— START PASSAGE —
Thursday, August 19, 2010

Don't Stop Dreaming.....


Well, I guess you all want to know what have I been up to huh? Well, if I had all day I would be able to tell you. lol. Buuuuuuuuuuuut, since I don't I will bring you up to speed for the most part. Since leaving my other "job" I have constantly been asking God, "What is it that you saw me doing"? Each time, God tells me its already before me. Everything I need in life, I already possess. So I keep pressing forward each day finding inspiration in the smallest things and find my way closer to what I think God wants me to be doing. In the midst of my journey I have been writing and just doing me. Somewhere along the way the right person was reading and it lead me on a journey that has simply made my heart overflow.


When my father first became ill, I felt like the world around me was crumbling, I simply didn't know how we were going to sustain a loss of someone so substantial. It was the most frightening journey that I have ever taken. Being the oldest of 3 girls, I was my dad's best friend. He was my confidant. He and I used to talk about everything. When he died, I didn't know how to put my words together like I used to. I am not an extremely verbal person when it comes to my most inner thoughts and feelings, so I took to writing. Whether it was an inspirational tweet, a riveting quote on facebook, or a thought provoking blog post, I found a way to get it all out. All while I was writing I was not only being healed, but I was ministering to a man 600 miles away. He too was on a quest to get closer to who God wanted him to be and my words soothed his journeying soul. Somehow along the way, our souls began to speak to one another. Our worlds collided one day in Atlanta and have been inseparable ever since. I, like Ruth, was found in the midst of doing what God asked, and have been blessed as a result.


I didn't write this post to be all lovey-dovey, although that's where I am right now.. lol. I am writing this to encourage you to keep dreaming. Never let go of your conception of happiness or what you think you deserve. You see, I have always had this "idea" of what I wanted in a man or what I thought he should look like and people always told me to snap out of it and be realistic in my approach. I never argued with them. I always went to God in prayer about the man I was to end up with. I prayed for a man that loved God, treated his mother right, respected & emulated his father, loved his siblings, had a solid career, an entrepreneurial mind set, a heart for the community, a great dresser, a smile that melts my soul, eyes that told me it would be ok, and a level of passion that matched mine. Not that unrealistic right? Right.. lol.. I continued to hope for this man that seemed like a figment of my imagination knowing someday I would encounter such a being. I knew that if I prayed enough and stayed on the right path, I would run eventually run into him.
— END PASSAGE —
## GOALS:
1. Please write out the blog post word for word, between "Don't Stop Dreaming....." and "my heart overflow.", inclusive.
2. Answer these questions using the blog post:
(a) Among her sisters, what is the writer's place in the birth order?
(b) How far away was the man the writer was ministering to through her writing?
(c) In what city did their worlds collide?
3. Extend the blog post past its final sentence, keeping its voice.
— START COLLECTED DATA —
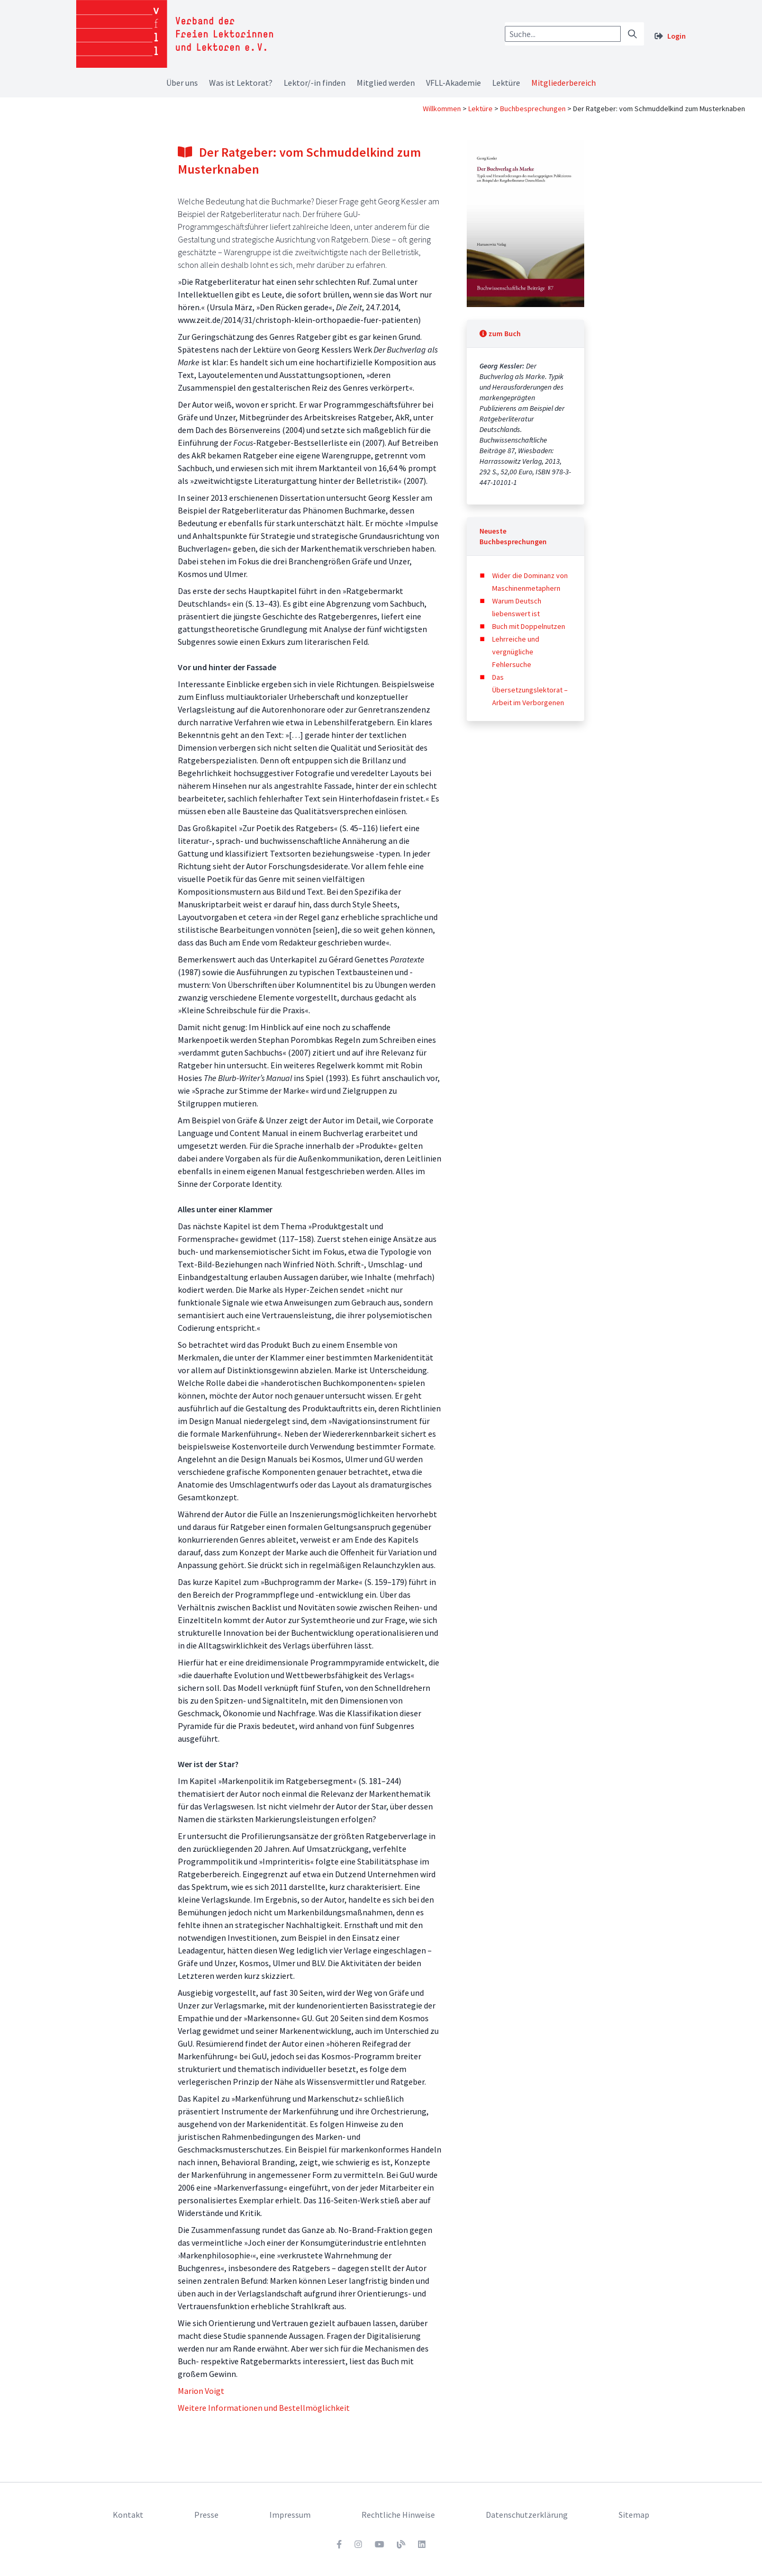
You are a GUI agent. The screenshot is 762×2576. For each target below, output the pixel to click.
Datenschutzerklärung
— END COLLECTED DATA —
## RESULTS IN ORDER:
1.
Don't Stop Dreaming.....


Well, I guess you all want to know what have I been up to huh? Well, if I had all day I would be able to tell you. lol. Buuuuuuuuuuuut, since I don't I will bring you up to speed for the most part. Since leaving my other "job" I have constantly been asking God, "What is it that you saw me doing"? Each time, God tells me its already before me. Everything I need in life, I already possess. So I keep pressing forward each day finding inspiration in the smallest things and find my way closer to what I think God wants me to be doing. In the midst of my journey I have been writing and just doing me. Somewhere along the way the right person was reading and it lead me on a journey that has simply made my heart overflow.

2.
(a) She is the oldest of three girls.
(b) He was 600 miles away.
(c) Atlanta.

3.
I am here to tell you that my dreams are my right now. I crossed paths with my "him" and I have been so blessed. I have never met a man kinder, more hopeful for the future, more resilient, more open, more internally sound. This man has renewed my hope on so many levels that words cannot fully encompass that which I am experiencing. I am not one to reveal all that I truly feel but I would be remiss if I did not write an ode to the man who has helped me dream again. I have always been whimsical in my thoughts and aspirations for the future, but never would I have imagined he would find me miles and miles away. Believe me, we are not perfect, nor are our circumstances, but he has renewed my belief in finding a genuine soul. The more I get to know him, the more I am sure. Meeting his family, learning his history, understanding his past, makes me all that more aware that God is able to do just what he promised to do.


I think more than anything, I know that when I dream, I must be specific. I have to know what to look for when it finds me. The funny thing about God is that while He answers our prayers, He will still make sure our "answer" is saturated in purpose and with pure intentions. No matter what we think may be right for us, God always tailor makes our breakthrough. I am confident in knowing that is what He has given me in him.


It's almost indescribable. Its like believing in a rainbow and you finally see one up close and in person. You are merely speechless. Not only is the rainbow remarkable, but the fact that your belief has not been in vain. It's funny how the enemy makes you think you're crazy for holding on to what God promised. Like you are a fool for believing that you will someday get what you deserve. I am here to tell you that you need not stop believing. Hold on to what you want and to what God said he would do.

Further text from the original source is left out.